> Your goal
Read through the listing, and wherever a line holds the word "chevron", return it.
*** Opening of Extracted records ***
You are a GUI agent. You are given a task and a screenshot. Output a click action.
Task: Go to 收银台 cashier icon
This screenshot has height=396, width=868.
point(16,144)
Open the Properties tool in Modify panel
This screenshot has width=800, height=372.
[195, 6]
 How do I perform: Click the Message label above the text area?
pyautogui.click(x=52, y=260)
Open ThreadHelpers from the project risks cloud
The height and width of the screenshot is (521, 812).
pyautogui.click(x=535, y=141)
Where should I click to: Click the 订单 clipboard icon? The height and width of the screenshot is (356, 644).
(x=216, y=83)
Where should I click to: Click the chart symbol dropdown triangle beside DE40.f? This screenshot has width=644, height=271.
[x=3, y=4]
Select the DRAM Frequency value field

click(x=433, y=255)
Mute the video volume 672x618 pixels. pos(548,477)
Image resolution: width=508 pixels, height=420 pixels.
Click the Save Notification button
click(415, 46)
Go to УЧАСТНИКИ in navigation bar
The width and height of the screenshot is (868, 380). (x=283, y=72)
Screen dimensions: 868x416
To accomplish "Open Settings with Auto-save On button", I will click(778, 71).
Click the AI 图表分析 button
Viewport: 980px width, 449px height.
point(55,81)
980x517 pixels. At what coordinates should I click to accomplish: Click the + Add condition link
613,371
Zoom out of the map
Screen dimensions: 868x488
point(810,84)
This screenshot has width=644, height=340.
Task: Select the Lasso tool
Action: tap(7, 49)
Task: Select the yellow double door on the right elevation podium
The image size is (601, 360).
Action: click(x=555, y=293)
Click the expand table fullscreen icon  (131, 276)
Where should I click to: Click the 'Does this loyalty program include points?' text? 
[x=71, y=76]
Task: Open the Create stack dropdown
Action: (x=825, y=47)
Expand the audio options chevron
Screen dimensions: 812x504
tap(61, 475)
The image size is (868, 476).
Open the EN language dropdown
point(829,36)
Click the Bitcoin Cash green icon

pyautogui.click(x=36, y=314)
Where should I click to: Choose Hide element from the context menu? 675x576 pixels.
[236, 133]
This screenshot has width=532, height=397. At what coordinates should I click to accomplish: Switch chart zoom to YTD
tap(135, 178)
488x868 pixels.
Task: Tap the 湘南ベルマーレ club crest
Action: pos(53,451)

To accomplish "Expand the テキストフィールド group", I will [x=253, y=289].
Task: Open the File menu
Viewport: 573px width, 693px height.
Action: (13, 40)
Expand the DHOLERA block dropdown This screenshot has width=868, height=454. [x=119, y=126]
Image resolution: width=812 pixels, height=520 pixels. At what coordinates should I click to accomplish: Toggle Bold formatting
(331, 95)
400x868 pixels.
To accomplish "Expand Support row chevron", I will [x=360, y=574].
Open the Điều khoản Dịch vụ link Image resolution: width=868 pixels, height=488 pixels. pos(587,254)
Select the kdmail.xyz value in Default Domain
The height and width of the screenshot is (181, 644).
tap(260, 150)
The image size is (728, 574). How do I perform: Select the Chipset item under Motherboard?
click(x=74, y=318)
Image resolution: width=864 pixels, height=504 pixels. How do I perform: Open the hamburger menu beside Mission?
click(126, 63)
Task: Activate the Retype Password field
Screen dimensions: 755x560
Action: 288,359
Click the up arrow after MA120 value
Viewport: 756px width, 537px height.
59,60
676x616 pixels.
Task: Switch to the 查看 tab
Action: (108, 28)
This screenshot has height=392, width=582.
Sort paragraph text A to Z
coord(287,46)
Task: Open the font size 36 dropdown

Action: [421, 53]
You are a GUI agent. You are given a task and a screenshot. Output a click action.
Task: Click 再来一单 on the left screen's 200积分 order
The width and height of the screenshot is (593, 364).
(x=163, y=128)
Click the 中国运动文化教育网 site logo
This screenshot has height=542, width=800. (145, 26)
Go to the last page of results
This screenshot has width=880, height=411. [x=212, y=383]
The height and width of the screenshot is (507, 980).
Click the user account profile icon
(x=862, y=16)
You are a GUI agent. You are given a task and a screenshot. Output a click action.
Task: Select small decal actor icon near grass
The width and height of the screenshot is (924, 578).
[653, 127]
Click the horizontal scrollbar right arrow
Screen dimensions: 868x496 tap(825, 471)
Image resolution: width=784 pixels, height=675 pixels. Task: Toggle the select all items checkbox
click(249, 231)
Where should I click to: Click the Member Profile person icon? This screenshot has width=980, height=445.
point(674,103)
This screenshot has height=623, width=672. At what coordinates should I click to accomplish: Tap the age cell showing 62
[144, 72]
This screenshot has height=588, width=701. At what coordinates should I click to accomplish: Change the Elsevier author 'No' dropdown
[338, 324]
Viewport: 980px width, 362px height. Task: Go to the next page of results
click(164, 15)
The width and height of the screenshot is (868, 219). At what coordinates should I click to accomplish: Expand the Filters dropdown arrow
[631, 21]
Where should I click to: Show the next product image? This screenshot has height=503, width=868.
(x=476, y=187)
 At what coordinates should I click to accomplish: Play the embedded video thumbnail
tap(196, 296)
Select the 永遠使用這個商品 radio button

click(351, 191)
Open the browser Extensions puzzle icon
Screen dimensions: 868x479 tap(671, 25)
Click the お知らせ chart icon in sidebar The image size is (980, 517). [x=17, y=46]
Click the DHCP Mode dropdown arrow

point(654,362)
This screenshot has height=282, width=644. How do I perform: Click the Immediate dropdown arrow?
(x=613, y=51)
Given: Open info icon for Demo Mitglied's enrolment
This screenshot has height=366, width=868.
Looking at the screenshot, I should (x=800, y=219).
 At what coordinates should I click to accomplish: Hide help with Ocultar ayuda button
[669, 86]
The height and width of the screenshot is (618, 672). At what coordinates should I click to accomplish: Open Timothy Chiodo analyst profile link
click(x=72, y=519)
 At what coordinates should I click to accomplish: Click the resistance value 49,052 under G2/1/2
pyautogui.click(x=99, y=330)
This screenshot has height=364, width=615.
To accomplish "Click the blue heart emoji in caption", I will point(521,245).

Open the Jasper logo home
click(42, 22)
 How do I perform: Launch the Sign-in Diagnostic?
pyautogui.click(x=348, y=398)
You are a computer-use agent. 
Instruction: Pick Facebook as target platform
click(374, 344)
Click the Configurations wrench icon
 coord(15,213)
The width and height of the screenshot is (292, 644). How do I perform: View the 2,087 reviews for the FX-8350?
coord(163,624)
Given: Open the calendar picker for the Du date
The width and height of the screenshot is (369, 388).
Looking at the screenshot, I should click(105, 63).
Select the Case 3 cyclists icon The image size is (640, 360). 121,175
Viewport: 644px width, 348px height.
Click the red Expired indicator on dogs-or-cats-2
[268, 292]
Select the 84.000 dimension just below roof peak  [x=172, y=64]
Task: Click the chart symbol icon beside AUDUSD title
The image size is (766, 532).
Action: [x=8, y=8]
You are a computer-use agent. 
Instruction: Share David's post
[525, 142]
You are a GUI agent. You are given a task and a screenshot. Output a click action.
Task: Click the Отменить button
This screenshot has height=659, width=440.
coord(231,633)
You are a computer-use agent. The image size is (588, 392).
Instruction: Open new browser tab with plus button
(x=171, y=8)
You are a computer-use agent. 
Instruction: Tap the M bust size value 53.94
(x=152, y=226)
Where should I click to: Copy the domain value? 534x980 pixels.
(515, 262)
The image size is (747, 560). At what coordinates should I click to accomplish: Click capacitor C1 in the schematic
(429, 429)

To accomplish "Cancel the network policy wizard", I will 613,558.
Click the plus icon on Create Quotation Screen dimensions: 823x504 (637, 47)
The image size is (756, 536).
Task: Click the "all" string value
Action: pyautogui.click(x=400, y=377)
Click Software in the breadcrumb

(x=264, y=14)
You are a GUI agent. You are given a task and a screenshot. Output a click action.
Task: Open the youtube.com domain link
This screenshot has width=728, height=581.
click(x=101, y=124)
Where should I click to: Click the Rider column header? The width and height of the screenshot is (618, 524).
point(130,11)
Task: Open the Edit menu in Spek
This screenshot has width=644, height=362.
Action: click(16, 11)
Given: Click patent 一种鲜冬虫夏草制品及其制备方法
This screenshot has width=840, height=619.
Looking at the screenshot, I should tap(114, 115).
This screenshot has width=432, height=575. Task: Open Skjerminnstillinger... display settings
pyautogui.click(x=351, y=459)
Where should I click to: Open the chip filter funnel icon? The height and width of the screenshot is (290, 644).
*** Close of Extracted records ***
> Response to the exercise
Expand the audio options chevron
To accomplish "Expand Support row chevron", I will [x=360, y=574].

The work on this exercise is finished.